LoveFood · 18/02/2020 16:09

@74NewStreet - as an EU citizen, he has to live here for a certain amount of time before Brexit which gives him "pre settled" status or something similar. That means he can stay for the required 5 years or whatever it is (with provisos such as not leaving country for too long etc etc). I don't know the details extensively because it doesn't impact me in any way personally. But believe me, DH's family have been researching this extensively on behalf of multiple family members.

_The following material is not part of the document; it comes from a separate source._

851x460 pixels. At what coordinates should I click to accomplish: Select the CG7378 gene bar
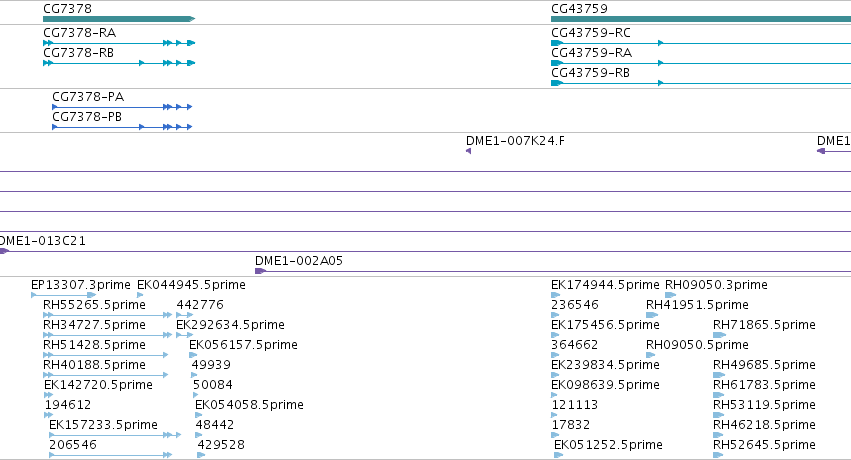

I do know that DH's status, having lived here for a long time, is different (and better) to any newer family members who are in the process of turning up.

OP posts:
skintbutok · 18/02/2020 16:17

Sorry if it's already been said I haven't read all the replies, but after what he was prepared to do to his own son in order to maintain his secret there would be no way in hell I'd make house room for him.
What if he did work his way into your home and it was one of your children that opened a door and saw something? Not a chance.

TorkTorkBam · 18/02/2020 16:29

You are negotiating with his family. Stop.

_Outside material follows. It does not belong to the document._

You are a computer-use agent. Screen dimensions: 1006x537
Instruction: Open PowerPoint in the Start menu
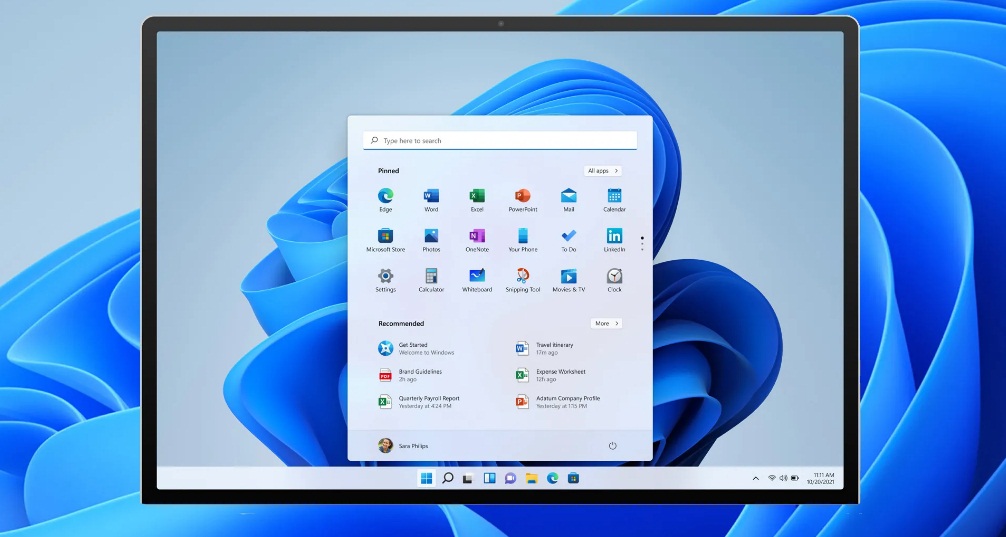click(x=522, y=196)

The 500 conversations with DH's family had me questioning my concerns
You and DH do not have to have these conversations at all. In my own family these are long discussions where people combine moaning about my SIL and deciding how exactly DB and SIL must run their lives and what we must all do to make it happen. Of course, none of it ever comes off. You can't run another adult's life for them. Things got a lot better when two of us decided to simply shut down those conversations: "I'm sure they'll think of something. What's for tea?", "I can't even think about any of that, he has to sort it out for himself."

DH is trying to work out how to put in place the boundaries he wants to, but that is, understandably, fraught.
Accept there will be upset. Accept people will think you both harsh at first. There will be growing pains as you all learn to deal with BIL more maturely.

the family are always complaining because nephew refuses to contact his dad and they keep telling him its important to have a relationship with his dad
This is your route to resetting things. Start being very very vocal that loyalty is to the nephew who has done nothing wrong and who is a victim. Be openly angry that BIL is not remotely remorseful.

Protect SIL too. BIL should not be living with any of you. You actually need to be giving everyone the words, the backbone, the example of saying "Hell no! He is a bad man. He has to stand on his own two feet."